*** Given passage ***
Speed Run to Legacy: How Cheap AI Tokens Hide Expensive Mistakes

What we’re all seeing

There's a familiar cycle that’s formed in software teams recently. AI is helping them ship faster, but they’re skipping the part where someone actually understands the code. The codebase quality degrades, AI becomes less effective against the mess, and so they lean on it harder to compensate.

This process has been repeating on a loop almost out in the open for months now as software teams (and their bosses) realise just how much faster they can ship when AI is generating their code for them, but there’s a problem they’re not seeing.

Messy codebases are a token multiplier

Agentic AI workflows don't just generate code. They read files, search codebases, retry when they fail, and re-send the full conversation history with every turn. A developer tracking 42 agent runs found 70% of tokens consumed were wasted on things like reading too many files, exploring irrelevant paths, or repeating searches already done.

Improving only the quality of context can cut token consumption dramatically for the same model and same tasks. Research confirms that agents produce more errors and waste more tokens in unhealthy code, and a study of agent-generated patches found they performed measurably better on cleaner, simpler codebases.

The token trap: a vicious cycle where delivery pressure leads to AI-driven development, quality is neglected, the codebase degrades, token needs increase, and the cycle repeats

The industry’s current focus on shipping as fast as possible means we’re sleepwalking into a situation where our codebases are getting messier while the effective token cost per useful task is also going up, despite per unit token costs falling dramatically. Gartner warned product leaders about this directly: “As commoditized intelligence trends toward near-zero cost, the compute and systems needed to support advanced reasoning remain scarce. CPOs who mask architectural inefficiencies with cheap tokens today will find agentic scale elusive tomorrow.”

Building a dependency at subsidised prices

The situations gets worse when you remember that AI labs are losing money on every complex query you send them. OpenAI is projecting $14 billion in losses for 2026, with cumulative losses of $44 billion before expected profitability in 2029. Current AI pricing often doesn't even cover the marginal cost of compute, because every major provider is prioritising ecosystem lock-in over profit.
***
Rewrite the AI token article's passage starting at "There's a familiar" and ending at "they’re not seeing.", putting "engineering teams" in place of "software teams". The items after this point come from a separate source.
*** Data shown ***
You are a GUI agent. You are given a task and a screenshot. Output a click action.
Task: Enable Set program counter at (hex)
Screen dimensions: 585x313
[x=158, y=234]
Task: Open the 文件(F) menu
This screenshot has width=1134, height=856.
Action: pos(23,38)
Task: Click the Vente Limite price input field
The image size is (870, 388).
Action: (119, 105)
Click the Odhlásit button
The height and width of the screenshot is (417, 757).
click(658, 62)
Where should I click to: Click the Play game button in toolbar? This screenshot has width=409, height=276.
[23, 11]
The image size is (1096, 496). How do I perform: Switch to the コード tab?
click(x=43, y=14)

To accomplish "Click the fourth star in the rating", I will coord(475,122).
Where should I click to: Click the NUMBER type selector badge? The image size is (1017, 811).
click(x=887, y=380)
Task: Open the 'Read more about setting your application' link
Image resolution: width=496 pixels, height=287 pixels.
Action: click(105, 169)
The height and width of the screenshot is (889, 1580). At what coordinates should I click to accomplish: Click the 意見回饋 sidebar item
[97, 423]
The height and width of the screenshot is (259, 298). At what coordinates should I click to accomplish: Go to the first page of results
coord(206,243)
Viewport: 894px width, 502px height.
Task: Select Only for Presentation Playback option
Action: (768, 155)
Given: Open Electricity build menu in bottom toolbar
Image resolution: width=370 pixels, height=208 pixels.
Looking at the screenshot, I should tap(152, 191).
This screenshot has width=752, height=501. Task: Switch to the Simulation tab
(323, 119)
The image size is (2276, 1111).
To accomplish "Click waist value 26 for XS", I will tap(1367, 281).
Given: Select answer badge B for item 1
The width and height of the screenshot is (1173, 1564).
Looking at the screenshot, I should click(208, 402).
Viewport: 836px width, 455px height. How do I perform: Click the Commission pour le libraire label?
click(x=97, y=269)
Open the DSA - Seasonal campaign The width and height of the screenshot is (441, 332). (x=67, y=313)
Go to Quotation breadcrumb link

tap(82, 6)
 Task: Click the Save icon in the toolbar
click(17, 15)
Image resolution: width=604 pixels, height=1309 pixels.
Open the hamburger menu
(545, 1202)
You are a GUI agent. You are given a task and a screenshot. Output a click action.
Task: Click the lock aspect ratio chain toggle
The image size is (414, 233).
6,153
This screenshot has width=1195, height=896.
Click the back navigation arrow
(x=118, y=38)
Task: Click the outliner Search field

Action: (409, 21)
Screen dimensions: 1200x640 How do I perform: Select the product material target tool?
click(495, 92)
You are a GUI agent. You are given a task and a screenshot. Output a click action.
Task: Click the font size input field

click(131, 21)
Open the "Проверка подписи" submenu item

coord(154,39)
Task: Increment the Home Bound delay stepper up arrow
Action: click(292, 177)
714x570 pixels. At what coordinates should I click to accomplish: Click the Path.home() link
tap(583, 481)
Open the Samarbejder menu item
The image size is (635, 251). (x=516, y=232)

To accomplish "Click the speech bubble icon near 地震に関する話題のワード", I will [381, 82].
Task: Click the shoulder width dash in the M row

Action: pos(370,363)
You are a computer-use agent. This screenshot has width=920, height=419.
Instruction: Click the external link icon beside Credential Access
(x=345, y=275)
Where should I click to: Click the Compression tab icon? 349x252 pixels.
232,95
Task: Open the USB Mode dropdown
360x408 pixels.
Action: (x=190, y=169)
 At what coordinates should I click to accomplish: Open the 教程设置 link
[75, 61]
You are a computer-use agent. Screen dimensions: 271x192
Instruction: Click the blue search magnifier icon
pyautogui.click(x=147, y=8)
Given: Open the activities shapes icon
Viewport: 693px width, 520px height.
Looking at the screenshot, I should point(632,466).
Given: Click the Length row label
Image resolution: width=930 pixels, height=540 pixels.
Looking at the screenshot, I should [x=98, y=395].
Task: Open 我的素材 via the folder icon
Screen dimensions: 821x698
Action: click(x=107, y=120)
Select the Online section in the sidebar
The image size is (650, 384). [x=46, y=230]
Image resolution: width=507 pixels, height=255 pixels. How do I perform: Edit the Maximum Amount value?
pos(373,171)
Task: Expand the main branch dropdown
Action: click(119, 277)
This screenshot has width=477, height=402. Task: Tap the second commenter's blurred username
***
Written solution:
There's a familiar cycle that’s formed in engineering teams recently. AI is helping them ship faster, but they’re skipping the part where someone actually understands the code. The codebase quality degrades, AI becomes less effective against the mess, and so they lean on it harder to compensate.

This process has been repeating on a loop almost out in the open for months now as engineering teams (and their bosses) realise just how much faster they can ship when AI is generating their code for them, but there’s a problem they’re not seeing.